Department of Mathematics and Statistics, Sam Houston State University, Huntsville, TX, USA.
Department of Mathematics and Statistics, Sam Houston State University, Huntsville, TX, USA.
Cancer Epidemiol. 2023 Jun;84:102364. doi: 10.1016/j.canep.2023.102364. Epub 2023 Apr 20.
Previous studies have explored population-level smoking trends and the incidence of lung cancer, but none has jointly modeled them. This study modeled the relationship between smoking rate and incidence of lung cancer, by gender, in the U.S. adult population and estimated the lag time between changes in smoking trend and changes in incidence trends.

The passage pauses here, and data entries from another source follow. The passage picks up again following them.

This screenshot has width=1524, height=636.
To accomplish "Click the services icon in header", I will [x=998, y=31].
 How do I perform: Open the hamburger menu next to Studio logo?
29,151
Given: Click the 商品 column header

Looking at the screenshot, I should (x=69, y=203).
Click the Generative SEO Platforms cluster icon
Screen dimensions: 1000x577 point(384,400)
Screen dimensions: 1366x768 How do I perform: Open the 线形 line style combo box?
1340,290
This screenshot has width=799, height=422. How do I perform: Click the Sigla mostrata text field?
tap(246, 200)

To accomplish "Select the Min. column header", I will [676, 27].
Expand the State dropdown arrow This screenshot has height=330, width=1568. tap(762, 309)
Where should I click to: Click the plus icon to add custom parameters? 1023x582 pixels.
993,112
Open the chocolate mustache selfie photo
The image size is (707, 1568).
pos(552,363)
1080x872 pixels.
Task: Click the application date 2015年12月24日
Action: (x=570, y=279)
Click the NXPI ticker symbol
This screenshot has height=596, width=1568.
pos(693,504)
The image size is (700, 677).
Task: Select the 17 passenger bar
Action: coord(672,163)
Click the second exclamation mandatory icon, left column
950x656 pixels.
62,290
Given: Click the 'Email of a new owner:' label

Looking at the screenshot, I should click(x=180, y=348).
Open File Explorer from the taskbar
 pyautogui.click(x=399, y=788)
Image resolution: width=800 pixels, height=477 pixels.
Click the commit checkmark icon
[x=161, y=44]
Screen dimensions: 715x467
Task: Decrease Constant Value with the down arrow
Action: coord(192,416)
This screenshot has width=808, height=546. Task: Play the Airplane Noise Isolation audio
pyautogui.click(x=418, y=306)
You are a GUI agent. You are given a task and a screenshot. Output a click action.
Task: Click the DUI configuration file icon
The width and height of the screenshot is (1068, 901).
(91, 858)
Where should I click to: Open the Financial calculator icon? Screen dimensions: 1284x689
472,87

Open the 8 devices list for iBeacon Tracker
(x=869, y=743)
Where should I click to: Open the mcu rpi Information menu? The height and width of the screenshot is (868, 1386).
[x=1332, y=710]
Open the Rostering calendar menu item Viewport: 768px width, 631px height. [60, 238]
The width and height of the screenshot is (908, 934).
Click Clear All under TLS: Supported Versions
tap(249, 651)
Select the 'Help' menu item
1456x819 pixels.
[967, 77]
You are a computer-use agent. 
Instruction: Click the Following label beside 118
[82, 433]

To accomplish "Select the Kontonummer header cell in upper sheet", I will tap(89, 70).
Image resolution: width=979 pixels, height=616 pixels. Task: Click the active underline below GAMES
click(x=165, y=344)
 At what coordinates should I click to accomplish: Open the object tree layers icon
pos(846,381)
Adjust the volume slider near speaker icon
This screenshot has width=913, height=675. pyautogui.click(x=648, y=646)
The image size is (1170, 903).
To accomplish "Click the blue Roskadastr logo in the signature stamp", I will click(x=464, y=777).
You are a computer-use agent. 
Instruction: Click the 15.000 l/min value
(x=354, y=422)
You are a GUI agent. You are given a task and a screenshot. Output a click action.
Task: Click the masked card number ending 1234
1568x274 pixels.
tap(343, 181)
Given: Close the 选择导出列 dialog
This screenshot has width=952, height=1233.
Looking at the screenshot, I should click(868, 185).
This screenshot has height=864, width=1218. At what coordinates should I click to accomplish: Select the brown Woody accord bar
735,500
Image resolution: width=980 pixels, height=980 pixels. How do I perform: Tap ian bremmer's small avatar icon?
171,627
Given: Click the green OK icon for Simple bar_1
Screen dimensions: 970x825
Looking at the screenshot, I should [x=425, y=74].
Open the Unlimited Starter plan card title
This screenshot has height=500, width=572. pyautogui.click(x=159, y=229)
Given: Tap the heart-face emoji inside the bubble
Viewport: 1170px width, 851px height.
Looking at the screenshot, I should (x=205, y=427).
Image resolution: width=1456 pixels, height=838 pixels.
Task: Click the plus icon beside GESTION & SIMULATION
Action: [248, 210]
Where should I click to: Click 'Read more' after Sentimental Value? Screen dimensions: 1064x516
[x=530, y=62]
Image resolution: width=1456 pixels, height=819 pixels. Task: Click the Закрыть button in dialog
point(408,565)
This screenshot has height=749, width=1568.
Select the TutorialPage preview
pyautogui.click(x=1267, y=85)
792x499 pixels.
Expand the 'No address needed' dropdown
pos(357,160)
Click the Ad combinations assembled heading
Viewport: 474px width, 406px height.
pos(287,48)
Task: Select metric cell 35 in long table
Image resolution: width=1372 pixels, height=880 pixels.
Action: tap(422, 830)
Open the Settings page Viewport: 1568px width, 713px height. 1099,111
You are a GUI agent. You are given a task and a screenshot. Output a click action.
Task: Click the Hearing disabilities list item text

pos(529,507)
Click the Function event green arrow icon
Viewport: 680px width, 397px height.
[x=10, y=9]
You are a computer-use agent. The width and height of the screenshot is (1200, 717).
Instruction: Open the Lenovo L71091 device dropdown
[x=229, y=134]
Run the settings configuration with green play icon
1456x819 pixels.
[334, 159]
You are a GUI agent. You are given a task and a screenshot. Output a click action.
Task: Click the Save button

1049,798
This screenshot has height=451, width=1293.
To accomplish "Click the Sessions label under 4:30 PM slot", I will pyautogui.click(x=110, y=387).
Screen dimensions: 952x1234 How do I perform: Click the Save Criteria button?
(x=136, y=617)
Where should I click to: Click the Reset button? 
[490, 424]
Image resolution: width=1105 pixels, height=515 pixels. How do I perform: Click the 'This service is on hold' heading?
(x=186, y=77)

The annual total numbers of smokers, by gender, were obtained from the database of the National Health Interview Survey (NHIS) program of the Centers for Disease Control and Prevention (CDC) for the years 1976 through 2018. The population-level incidence data for lung and bronchus cancers, by gender and five-year age group, were obtained for the same years from the Surveillance, Epidemiology, and End Results (SEER) program database of the National Cancer Institute. A Bayesian joinpoint statistical model, assuming Poisson errors, was developed to explore the relationship between smoking and lung cancer incidence in the time trend.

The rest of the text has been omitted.